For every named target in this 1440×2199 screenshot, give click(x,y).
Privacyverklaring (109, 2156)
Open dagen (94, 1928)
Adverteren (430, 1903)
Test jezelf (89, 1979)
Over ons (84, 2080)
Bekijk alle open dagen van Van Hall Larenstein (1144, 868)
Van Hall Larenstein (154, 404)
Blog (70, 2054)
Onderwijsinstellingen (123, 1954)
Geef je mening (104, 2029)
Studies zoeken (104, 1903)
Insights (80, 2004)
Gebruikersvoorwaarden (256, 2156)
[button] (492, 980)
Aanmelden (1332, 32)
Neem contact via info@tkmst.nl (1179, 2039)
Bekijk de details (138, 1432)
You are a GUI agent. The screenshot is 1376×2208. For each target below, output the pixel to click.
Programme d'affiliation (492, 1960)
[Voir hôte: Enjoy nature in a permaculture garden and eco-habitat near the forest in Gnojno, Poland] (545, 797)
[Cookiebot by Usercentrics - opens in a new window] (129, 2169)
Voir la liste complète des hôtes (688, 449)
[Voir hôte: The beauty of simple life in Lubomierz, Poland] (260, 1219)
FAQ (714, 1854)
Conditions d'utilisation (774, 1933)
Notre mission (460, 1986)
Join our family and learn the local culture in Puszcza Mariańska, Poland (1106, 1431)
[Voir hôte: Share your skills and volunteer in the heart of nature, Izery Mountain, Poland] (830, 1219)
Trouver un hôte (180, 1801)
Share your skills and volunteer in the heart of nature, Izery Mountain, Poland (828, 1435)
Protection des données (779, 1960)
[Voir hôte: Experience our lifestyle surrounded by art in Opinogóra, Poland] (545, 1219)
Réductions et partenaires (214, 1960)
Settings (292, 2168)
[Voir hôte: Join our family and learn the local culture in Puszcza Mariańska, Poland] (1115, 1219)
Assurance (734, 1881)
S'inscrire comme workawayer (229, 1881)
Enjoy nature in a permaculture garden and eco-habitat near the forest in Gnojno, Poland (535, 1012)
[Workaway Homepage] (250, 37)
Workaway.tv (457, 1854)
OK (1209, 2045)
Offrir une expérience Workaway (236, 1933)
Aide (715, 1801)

=-=-=-=-=

■ **OBJECTIVE**
Rewrite all of the entries above, swapping every "Poland" for "Polska" and keeping everything else the same.

■ **COMPLETED EXERCISE**
For every named target in this 1440×2199 screenshot, give click(x,y).
Privacyverklaring (109, 2156)
Open dagen (94, 1928)
Adverteren (430, 1903)
Test jezelf (89, 1979)
Over ons (84, 2080)
Bekijk alle open dagen van Van Hall Larenstein (1144, 868)
Van Hall Larenstein (154, 404)
Blog (70, 2054)
Onderwijsinstellingen (123, 1954)
Geef je mening (104, 2029)
Studies zoeken (104, 1903)
Insights (80, 2004)
Gebruikersvoorwaarden (256, 2156)
[button] (492, 980)
Aanmelden (1332, 32)
Neem contact via info@tkmst.nl (1179, 2039)
Bekijk de details (138, 1432)
You are a GUI agent. The screenshot is 1376×2208. For each target below, output the pixel to click.
Programme d'affiliation (492, 1960)
[Voir hôte: Enjoy nature in a permaculture garden and eco-habitat near the forest in Gnojno, Polska] (545, 797)
[Cookiebot by Usercentrics - opens in a new window] (129, 2169)
Voir la liste complète des hôtes (688, 449)
[Voir hôte: The beauty of simple life in Lubomierz, Polska] (260, 1219)
FAQ (714, 1854)
Conditions d'utilisation (774, 1933)
Notre mission (460, 1986)
Join our family and learn the local culture in Puszcza Mariańska, Polska (1106, 1431)
[Voir hôte: Share your skills and volunteer in the heart of nature, Izery Mountain, Polska] (830, 1219)
Trouver un hôte (180, 1801)
Share your skills and volunteer in the heart of nature, Izery Mountain, Polska (828, 1435)
Protection des données (779, 1960)
[Voir hôte: Experience our lifestyle surrounded by art in Opinogóra, Polska] (545, 1219)
Réductions et partenaires (214, 1960)
Settings (292, 2168)
[Voir hôte: Join our family and learn the local culture in Puszcza Mariańska, Polska] (1115, 1219)
Assurance (734, 1881)
S'inscrire comme workawayer (229, 1881)
Enjoy nature in a permaculture garden and eco-habitat near the forest in Gnojno, Polska (535, 1012)
[Workaway Homepage] (250, 37)
Workaway.tv (457, 1854)
OK (1209, 2045)
Offrir une expérience Workaway (236, 1933)
Aide (715, 1801)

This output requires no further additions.